Vivem-se tempos de muita inquietação e incerteza, que vão exigir coragem, grande determinação política, sem cair na tentação do poder absoluto

Por José Manuel Neto Simões, Capitão-de-Fragata (Reformado)

A campanha eleitoral ficou marcada pela discussão enviesada e nem sempre esclarecida com muita propaganda e retórica com estereótipos sem conteúdo. Os debates estiveram demasiado centrados nas soluções de governabilidade. E não se vislumbrou pensamento e visão estratégica para o país.
António Costa manteve o tradicional discurso errático e com sofisma. Confirmou alguma arrogância na estratégia de vitimização e dramatização absurda entre a esquerda do progresso e a direita do ‘diabo’. Não foi feliz ao querer ‘deturpar e denegrir’ outros partidos fazendo demagogia e ajustando a semântica e a acrimónia para manter a bolha mediática. 
A vitória do Partido Socialista (PS) é inquestionável e será histórica, porque com mais esta ‘maioria reforçada’ podemos ir a caminho de um inverno democrático, tendo em conta o padrão de governação dos últimos anos e a pérfida experiência das anteriores maiorias absolutas. 
Há, no entanto, o risco do poder absoluto conseguir condicionar o desejável escrutínio do Parlamento, das instituições, das entidades reguladoras e da comunicação social. Por outro lado, a oposição terá de ser exigente, responsável, constante e implacável como não tem sido habitual perante os governos que nos têm desgovernado. O fim dos governos começa quando deixam de ouvir a crítica.

A legislatura termina em festa. Importa, porém, lembrar que foi caracterizada pela aversão ao diálogo e ao escrutínio, sendo de destacar a inépcia e soberba de vários governantes, que se refletiu na erosão da autoridade do Estado seja pela inação ou inaptidão na decisão. E também pela forma anacrónica como encarou o processo de degradação das forças de segurança e das forças armadas.
Neste contexto, os portugueses têm assistido incrédulos à subversão do poder com falta de transparência, desprestígio das instituições, à sobranceria e autoritarismo de alguma elite num exercício político degradado. Estes comportamentos tendem a agravar com maioria absoluta, que pode inebriar quem detiver cargos de poder. 

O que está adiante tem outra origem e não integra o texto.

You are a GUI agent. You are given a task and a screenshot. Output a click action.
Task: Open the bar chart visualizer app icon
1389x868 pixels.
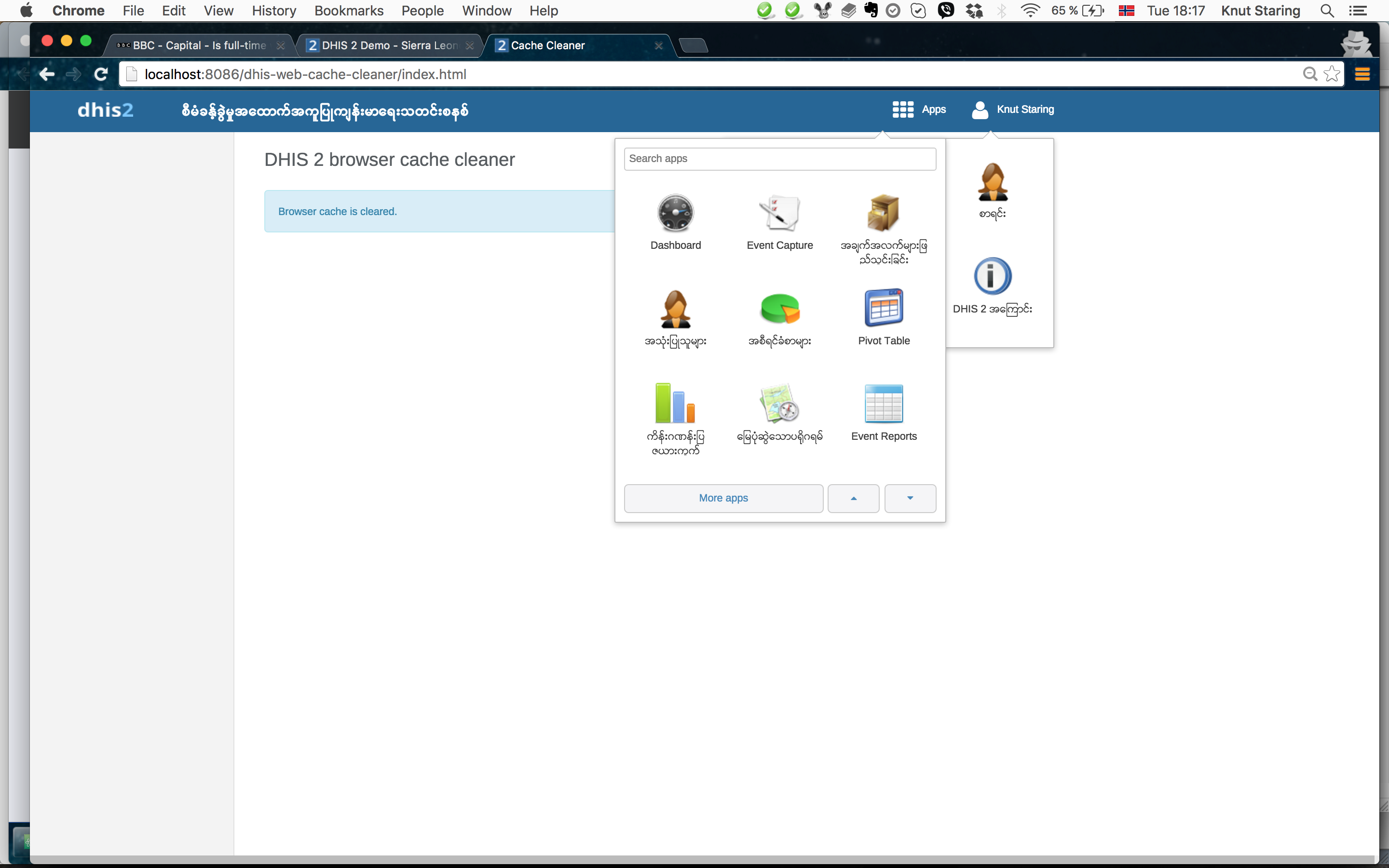[675, 404]
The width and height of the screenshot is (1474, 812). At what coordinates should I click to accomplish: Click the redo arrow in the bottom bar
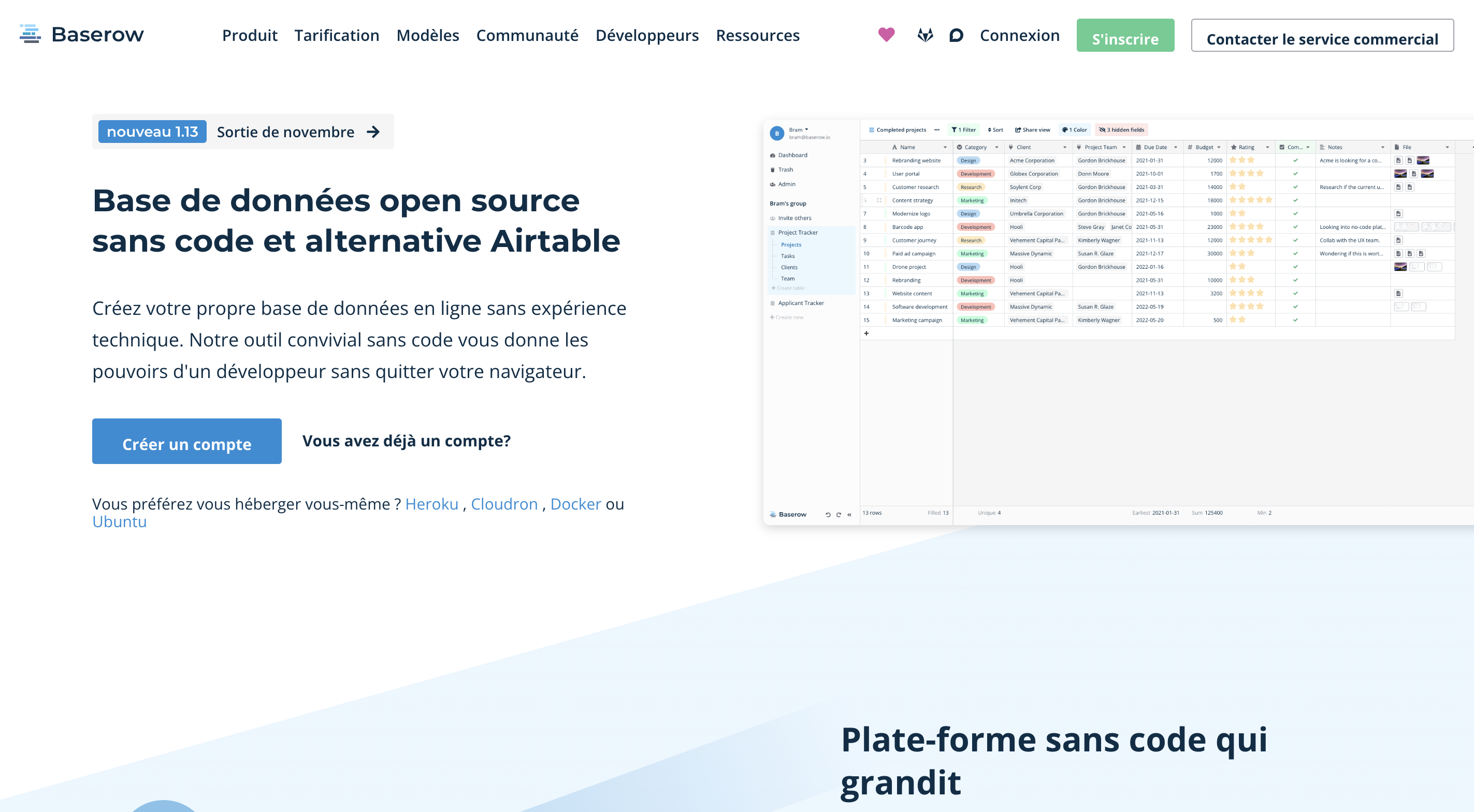839,514
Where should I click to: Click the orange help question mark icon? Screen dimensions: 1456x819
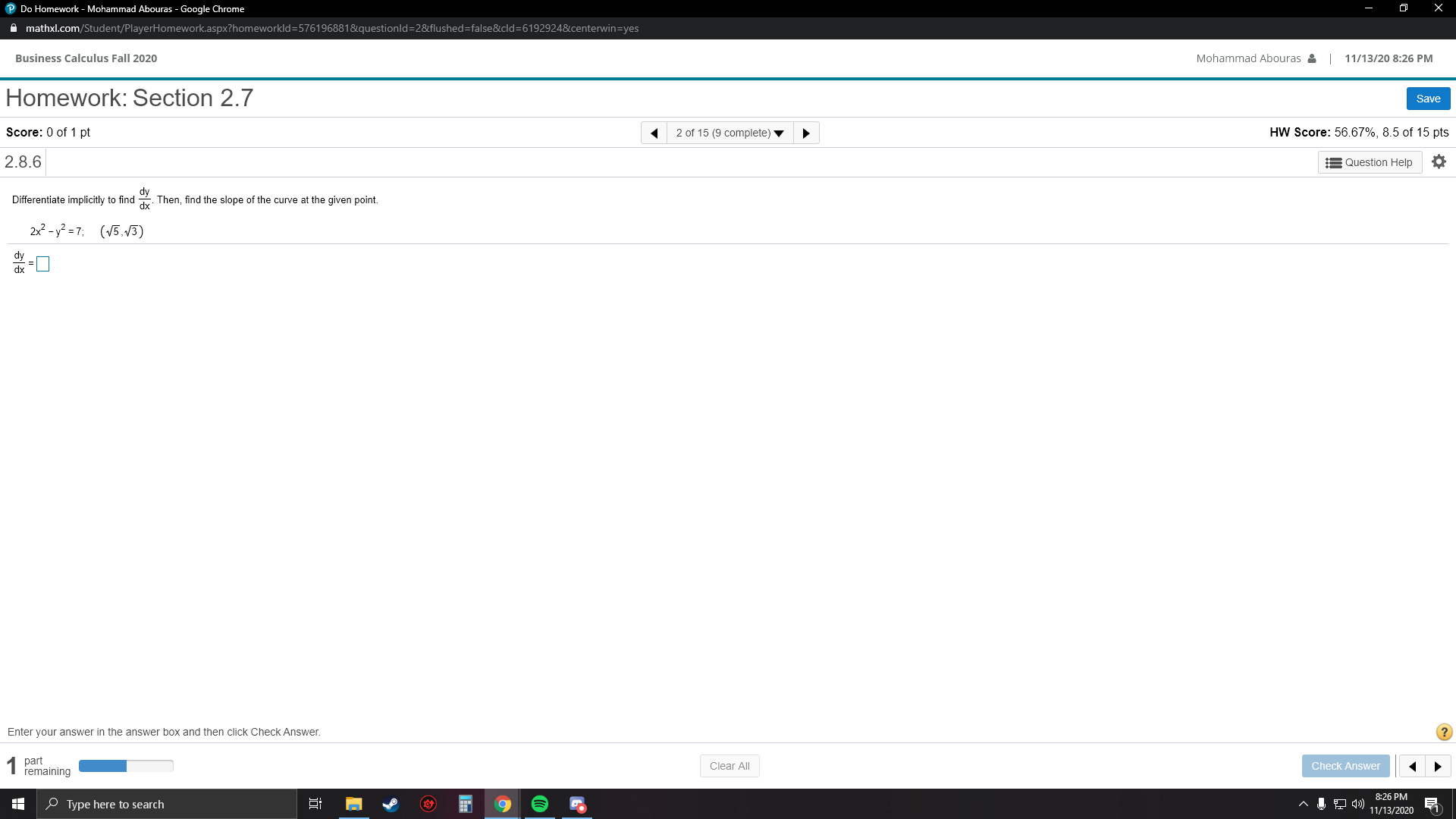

A crise política criada artificialmente para conseguir uma maioria absoluta foi bem-sucedida, levando os parceiros de esquerda a cair na armadilha do OE22. Alguns fatores foram determinantes para o grande sucesso do PS: a bipolarização partidária (fictícia), a tentativa de colar o maior partido da oposição à extrema-direita e as desastrosas sondagens que influenciaram o eleitorado, criando uma pressão no voto útil para a esquerda que se mobilizou. Mas a direita fragmentada não conseguiu explorar. 
António Costa na hora da sua brilhante vitória quis pacificar o eleitorado com referência à «maioria do diálogo». Só que não vai conseguir abrir portas sem maçanetas! E muito menos por se ter especializado a erguer, derrubar muros e destruir pontes. A capacidade de diálogo não se apregoa em autoelogio. Contudo, o líder do próximo governo devia saber ler a nova geometria do Parlamento na qual os portugueses confiam.
Vivem-se tempos de muita inquietação e incerteza, que vão exigir coragem, grande determinação política, sem cair na tentação do poder absoluto e consciência cívica no exercício de cidadania para lutar pelo grande desígnio nacional que é o futuro de Portugal.